● Supplied material
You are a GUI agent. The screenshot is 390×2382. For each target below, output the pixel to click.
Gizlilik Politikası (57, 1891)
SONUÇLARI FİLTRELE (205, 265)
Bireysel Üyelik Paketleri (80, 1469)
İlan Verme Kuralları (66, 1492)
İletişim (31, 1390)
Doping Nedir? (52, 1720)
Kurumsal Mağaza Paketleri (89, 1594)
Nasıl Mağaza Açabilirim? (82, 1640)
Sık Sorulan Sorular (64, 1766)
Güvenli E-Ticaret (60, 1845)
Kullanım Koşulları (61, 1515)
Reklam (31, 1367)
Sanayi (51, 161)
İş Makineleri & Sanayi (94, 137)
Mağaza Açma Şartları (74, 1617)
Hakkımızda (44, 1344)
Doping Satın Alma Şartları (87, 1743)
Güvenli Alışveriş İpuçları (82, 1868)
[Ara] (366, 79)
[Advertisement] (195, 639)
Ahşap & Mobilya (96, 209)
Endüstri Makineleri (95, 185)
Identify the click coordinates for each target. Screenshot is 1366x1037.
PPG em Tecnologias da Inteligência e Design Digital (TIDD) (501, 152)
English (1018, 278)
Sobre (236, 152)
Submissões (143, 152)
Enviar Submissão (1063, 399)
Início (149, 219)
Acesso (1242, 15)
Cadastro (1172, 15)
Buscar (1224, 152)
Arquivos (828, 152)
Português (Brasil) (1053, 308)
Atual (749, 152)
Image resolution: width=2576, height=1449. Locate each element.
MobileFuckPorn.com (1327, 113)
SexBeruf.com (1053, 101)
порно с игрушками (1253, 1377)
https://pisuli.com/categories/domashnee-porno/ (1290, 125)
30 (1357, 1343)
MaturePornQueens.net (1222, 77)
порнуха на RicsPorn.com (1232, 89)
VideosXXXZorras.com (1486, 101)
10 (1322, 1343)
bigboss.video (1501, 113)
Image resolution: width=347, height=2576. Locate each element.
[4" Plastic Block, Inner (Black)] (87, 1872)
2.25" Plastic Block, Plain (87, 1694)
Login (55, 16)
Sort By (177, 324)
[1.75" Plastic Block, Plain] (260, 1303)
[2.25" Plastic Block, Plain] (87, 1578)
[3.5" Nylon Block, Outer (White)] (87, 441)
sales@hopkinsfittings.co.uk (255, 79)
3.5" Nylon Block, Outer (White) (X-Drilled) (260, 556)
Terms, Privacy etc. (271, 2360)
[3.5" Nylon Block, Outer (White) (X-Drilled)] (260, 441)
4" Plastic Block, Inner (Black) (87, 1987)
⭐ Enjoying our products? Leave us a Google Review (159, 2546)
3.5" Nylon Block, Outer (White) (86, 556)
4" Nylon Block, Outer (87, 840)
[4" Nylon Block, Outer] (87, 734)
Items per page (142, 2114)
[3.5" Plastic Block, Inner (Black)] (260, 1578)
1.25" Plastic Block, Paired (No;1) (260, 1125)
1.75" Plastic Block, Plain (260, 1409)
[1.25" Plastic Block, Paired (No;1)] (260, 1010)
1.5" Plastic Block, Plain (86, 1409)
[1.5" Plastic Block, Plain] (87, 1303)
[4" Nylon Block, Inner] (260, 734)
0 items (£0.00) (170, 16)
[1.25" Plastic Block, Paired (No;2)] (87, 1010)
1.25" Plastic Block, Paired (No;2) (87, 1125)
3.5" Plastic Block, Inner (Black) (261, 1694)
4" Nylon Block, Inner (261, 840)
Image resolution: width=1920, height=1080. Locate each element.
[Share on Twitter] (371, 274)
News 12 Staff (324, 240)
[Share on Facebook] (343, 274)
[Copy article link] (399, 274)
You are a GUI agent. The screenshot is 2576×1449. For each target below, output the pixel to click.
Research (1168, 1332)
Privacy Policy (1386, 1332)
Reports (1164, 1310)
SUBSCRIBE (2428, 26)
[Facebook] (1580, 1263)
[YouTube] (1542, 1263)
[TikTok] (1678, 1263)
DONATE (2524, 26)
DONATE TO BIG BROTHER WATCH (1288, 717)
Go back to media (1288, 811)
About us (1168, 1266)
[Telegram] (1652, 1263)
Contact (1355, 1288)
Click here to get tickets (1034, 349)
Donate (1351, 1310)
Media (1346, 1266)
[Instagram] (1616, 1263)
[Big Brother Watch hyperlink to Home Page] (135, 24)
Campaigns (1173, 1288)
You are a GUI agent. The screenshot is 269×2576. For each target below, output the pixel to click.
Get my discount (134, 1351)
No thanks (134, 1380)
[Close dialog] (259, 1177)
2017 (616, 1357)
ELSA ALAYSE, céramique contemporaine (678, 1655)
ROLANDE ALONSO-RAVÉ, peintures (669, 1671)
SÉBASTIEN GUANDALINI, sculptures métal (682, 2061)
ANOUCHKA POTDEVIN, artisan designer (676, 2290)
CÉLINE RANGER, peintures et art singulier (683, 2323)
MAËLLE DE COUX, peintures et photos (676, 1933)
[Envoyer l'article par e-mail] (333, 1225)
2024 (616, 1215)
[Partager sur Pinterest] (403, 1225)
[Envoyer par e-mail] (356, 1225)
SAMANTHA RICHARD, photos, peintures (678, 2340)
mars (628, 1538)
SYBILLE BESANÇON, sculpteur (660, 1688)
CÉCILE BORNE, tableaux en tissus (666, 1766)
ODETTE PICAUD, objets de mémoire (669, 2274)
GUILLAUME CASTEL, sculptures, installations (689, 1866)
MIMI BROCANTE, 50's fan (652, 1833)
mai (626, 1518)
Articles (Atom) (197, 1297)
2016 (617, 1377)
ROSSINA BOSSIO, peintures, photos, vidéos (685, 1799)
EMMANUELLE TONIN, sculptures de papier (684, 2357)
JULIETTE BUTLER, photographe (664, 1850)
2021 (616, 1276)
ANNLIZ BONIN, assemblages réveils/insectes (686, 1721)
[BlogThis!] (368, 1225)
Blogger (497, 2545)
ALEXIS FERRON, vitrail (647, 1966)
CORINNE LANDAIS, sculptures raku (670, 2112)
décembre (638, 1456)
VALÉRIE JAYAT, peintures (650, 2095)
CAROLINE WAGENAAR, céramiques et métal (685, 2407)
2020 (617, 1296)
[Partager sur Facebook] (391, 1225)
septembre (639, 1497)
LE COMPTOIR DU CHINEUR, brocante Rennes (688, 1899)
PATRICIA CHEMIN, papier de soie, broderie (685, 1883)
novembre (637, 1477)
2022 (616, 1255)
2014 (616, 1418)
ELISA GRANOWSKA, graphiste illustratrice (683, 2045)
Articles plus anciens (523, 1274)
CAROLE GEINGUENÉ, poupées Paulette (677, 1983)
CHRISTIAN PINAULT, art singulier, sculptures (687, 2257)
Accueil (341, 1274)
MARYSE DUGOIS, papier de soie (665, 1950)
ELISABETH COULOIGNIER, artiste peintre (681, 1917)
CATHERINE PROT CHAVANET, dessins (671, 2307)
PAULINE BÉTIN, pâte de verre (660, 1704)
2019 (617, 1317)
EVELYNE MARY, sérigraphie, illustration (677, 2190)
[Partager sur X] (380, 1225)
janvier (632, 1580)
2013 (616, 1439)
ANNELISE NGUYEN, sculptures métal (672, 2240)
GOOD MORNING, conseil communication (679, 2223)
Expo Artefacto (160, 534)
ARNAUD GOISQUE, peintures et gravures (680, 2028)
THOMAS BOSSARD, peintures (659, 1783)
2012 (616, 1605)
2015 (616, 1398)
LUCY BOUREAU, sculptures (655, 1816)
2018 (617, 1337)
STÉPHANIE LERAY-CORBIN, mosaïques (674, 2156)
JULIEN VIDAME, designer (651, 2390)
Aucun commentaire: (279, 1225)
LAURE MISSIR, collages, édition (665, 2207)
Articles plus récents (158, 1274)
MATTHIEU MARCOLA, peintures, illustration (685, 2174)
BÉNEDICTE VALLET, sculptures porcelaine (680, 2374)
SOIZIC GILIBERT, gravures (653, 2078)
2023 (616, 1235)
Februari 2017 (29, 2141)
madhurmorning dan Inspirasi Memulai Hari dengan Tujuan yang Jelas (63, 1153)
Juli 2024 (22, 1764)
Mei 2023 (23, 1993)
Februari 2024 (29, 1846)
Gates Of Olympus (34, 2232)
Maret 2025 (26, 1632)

● Exercise
Print again the lines of the entries above that fall between the line holding "GOOD MORNING, conseil" and the line holding "2018 (617, 1337)", inclusive, exactly as they stand.

● Output of the exercise
GOOD MORNING, conseil communication (679, 2223)
Expo Artefacto (160, 534)
ARNAUD GOISQUE, peintures et gravures (680, 2028)
THOMAS BOSSARD, peintures (659, 1783)
2012 (616, 1605)
2015 (616, 1398)
LUCY BOUREAU, sculptures (655, 1816)
2018 (617, 1337)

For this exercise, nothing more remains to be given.